▶ _EXCERPTED TEXT_:

And there is just no textbook on how to handle these techniques that were made by terrorists. And Wagner really disseminated this knowledge among Russian troops and ranks. And this is really something that Western armies are not prepared for to face. And he said, to quote him, there will be surprises if we ever will have to engage the Russians again.

Also, just the mind game, the mind game changes so quick in the battlefield that whenever he meets a group of guys he trained before, he asked them, do you remember what we learned half a year ago? And then they say yes.

And then he continues, just forget about it. Just forget about it because I've learned newer and newer stuff. Also, he says the primary danger to military personnel is still drones. It's not mines. So mines are a secondary threat. And so basically these guys have to, so during these trainings,

He basically has to increase their risk-taking behavior when it comes to mines, because a drone will be always above their head. And so they're going to have to look at the sky, and therefore they won't be able to look at the ground and what's in front of their feet. And so he's really fighting an impossible battle.

When it comes to training these soldiers for mines, he tries to increase their chances when it comes to Russian minefields, but he has no false expectations. Baldi, thanks so much for that. Some fascinating insight into the, not necessarily the frontline aspect of fighting, but the other bits that soldiers have to take

account of really interesting and also the stuff in the mines too so thanks for coming back on i know you're heading back to ukraine soon harkiv stay safe when you do do that and and we'd love to talk to you again at some point thank you so

Well, that was fascinating, wasn't it? And before we move on to questions proper, Roger, we've had another update from David Alexander, our resident cybersecurity expert, which includes the news that Ukraine is loading its drones with malware so they can't be recovered and used by the Russians. Now, apparently, when drones hit the deck and they're not too badly damaged and they haven't exploded, the other side tries to adapt them and use them against the original purposes.

But according to David, variants of the malware found to date can cause the permanent disabling of the USB port on the connected computer. That's obviously on the drone, preventing reprogramming of the drone or hijacking the repurposed drone. This also has the benefit of meaning the Russians would be much more wary of trying to

analyze Ukrainian drones to gain information on how they are programmed and controlled. And if they try, they will have to take much longer to do so. Various other bits and pieces, cyber attacks on drone companies and government agencies. But also, interesting enough, and you won't be surprised to hear this, Roger, Russian hacktivists targeting Finland's election by attempting to use DDoS, that's internet jamming attacks, against the website's

of Finnish political parties around the time of their local elections last week. Now, the attacks also hit election-related websites, but the good news is that the Finnish election process is done with paper and pencil, believe it or not. No electronic voting there, so there's no way the Russian hacktivists could affect the numbers of votes cast or counted. Yeah, and it's all, you know, more proof of this sort of hybrid warfare that Russia...

▶ _DIRECTION 1_: In the Ukraine war transcript, what does the trainer say is still the primary danger to military personnel?
▶ _DIRECTION 2_: Write the next part of the Ukraine war transcript, picking up right after its final line.

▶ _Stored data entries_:
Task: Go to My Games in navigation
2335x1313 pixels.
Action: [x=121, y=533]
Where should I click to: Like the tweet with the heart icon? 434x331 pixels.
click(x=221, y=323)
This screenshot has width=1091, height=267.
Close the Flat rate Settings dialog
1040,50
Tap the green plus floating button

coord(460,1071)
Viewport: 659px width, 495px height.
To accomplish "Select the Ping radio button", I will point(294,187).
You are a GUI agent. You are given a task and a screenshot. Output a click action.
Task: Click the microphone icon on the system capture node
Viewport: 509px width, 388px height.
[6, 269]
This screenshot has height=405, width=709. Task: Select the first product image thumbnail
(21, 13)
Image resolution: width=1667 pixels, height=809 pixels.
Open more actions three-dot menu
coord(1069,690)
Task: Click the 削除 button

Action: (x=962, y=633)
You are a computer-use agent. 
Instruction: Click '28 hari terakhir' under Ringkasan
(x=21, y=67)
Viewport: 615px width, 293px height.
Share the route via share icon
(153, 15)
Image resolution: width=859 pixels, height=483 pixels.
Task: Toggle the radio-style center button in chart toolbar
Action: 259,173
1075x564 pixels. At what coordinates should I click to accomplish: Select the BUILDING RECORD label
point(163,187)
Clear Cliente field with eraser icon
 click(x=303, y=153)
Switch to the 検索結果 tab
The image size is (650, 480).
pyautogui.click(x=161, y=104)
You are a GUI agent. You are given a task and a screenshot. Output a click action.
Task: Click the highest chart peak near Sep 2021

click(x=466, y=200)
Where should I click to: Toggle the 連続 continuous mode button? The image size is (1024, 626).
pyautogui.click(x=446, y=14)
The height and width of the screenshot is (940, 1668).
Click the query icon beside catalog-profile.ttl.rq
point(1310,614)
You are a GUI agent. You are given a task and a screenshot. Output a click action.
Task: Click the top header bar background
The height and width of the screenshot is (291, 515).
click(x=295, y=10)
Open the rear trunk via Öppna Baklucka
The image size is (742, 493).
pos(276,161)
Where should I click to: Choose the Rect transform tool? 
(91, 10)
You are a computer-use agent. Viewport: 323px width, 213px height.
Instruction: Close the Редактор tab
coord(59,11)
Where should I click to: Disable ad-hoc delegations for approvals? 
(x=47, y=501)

▶ _FINAL ANSWER 1_: Drones.

▶ _FINAL ANSWER 2_:
when you can see it now and you see the patterns you can see that they've been doing this piecemeal you know against their western enemies and counterparts really for years and you know go back to their attempt to render Estonia lame in I think 2008 over a

moving of a Red Army war cemetery. So this has been going on for years. And we're just, we're sort of, I think, finally becoming alive to it these days. But yeah, interesting stuff. Fascinating about the malware in the Ukrainian drones. That's really interesting. Yeah, I mean, they are absolutely the cutting edge of not just the use of drones, but also this electronic warfare and

I mean, you know, they've got a lot of experts and did have before the war began, actually, Rogers, I'm sure you know, in Ukraine. I mean, they had an incredibly vibrant and effective IT industry there. And of course, all these brains are being put to good use in a warfare sense. So they, you know, of course, the Russians are learning and adapting, but

I would suggest that the Ukrainians still have the upper edge in most of these fields of warfare. And it's just as well that they do. Interesting message from someone called Marina, who referred to our interview with Arno Dedeca, incredibly powerful interview, which we put out on Monday. And in the interview, Arno was talking about some Russian deserters who'd used an underground telegram channel to get away. Well, Marina gives us actual information about this organization. It's called Edite Lesomme or Get Lost.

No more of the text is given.